И вслед за ним пошли на помост все, кого называл Ворожцов: бракоделы, летуны, лодыри, прогульщики, «сборная команда чемпионов прорыва», как уж кто-то из зала окрестил их. Собрание всех их наказывало по-своему, по-рабочему: не штрафами, не взысканиями, а самым страшным, чем может наказывать трудящийся человек лодыря: презрением.
Наконец, пришел черед Виктора.
— Я не пойду! — глухо сказал он, когда услышал свое имя, и умоляюще посмотрел на Светличного.

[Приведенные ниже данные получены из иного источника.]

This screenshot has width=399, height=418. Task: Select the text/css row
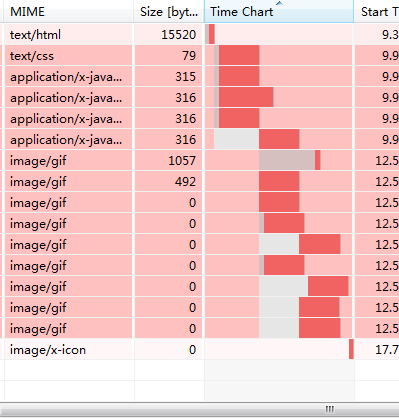pos(202,56)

— Надо идти, — печально ответил тот, и Виктор, сгорбясь, стал подыматься с места.
— Ничего, ничего! — дружески шепнул ему Светличный. — Иди. Ничего. Надо.

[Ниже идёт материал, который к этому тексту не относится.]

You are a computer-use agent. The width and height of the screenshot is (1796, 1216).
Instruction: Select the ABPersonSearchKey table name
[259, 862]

Виктор пошел. Светличный провожал его взглядом. Ему видна была только спина Виктора. Но и этого было достаточно. Светличный знал уже, что никогда не забудет этой спины. «А я ничем не помог ему! — вдруг впервые горько упрекнул он себя. — Только поносил, срамил, ругал. Ни разу я с ним по-человечески не поговорил. Ключа к его душе не нашел. Я в сущности не знаю даже, какой он парень. И вот он идет на помост... А я сижу — и спокойно гляжу на это. И никто меня, комсорга, за это не казнит. А он идет один... Все смотрят на него... Ну, подыми же голову. Витя! Подыми!» И когда взошел Виктор на помост, он уже был для Светличного самым дорогим, самым близким человеком на земле, — человеком, за которого надо бороться.
Но Виктор не знал этого. Он не видел ни Светличного, ни Андрея, вообще никого в отдельности из людей в зале. Он видел только: много глаз смотрят на него, и ему было страшно посмотреть в эти глаза. Страшно смотреть в глаза народу, когда ты виноват перед ним.
Он опустил голову. Но прямо перед ним, в первом ряду, сидела старуха в буденовке, и ее не увидеть он не мог. Она смотрела на Виктора в упор строгим, недобрым взглядом, словно пронизывала насквозь. «Отчего она так смотрит на меня? Что я ей сделал?» — испугался Виктор. А старуха все продолжала смотреть на него. И все в ней — от костлявых пальцев до острого шпиля буденовки — было колючим и непримиримым. Она не знала Виктора. Но она на каждого из «сборной команды» смотрела таким же взглядом. Для нее все они были на одно лицо — виновники позора «Крутой Марии». Зачем они пришли к ним на шахту, эти чужие люди без стыда и совести? Позорить нас? Им наше недорого. Они тут ни крови не проливали, ни слез, ни пота. Они за длинным рублем сюда приехали, а мы за «Крутую Марию» жизни не жалеем. Они вот спят в забоях, бессовестные люди, — а наши вечным сном успокоились в братской могиле у шахты. И мой Никифор среди них.
И старуха с горючей ненавистью смотрела на Виктора.
Ворожцов вызвал последнего из списка:
— Свиридов! — объявил он. — Известен вам такой человек?
— Знаем, знаем его! — раздались голоса. — Рвач!
— На сцену его!
— Да зачем этого на сцену? — с сомнением возразил чей-то хриплый, простуженный голос. — Этот все одно не застесняется. Стыда в нем нет.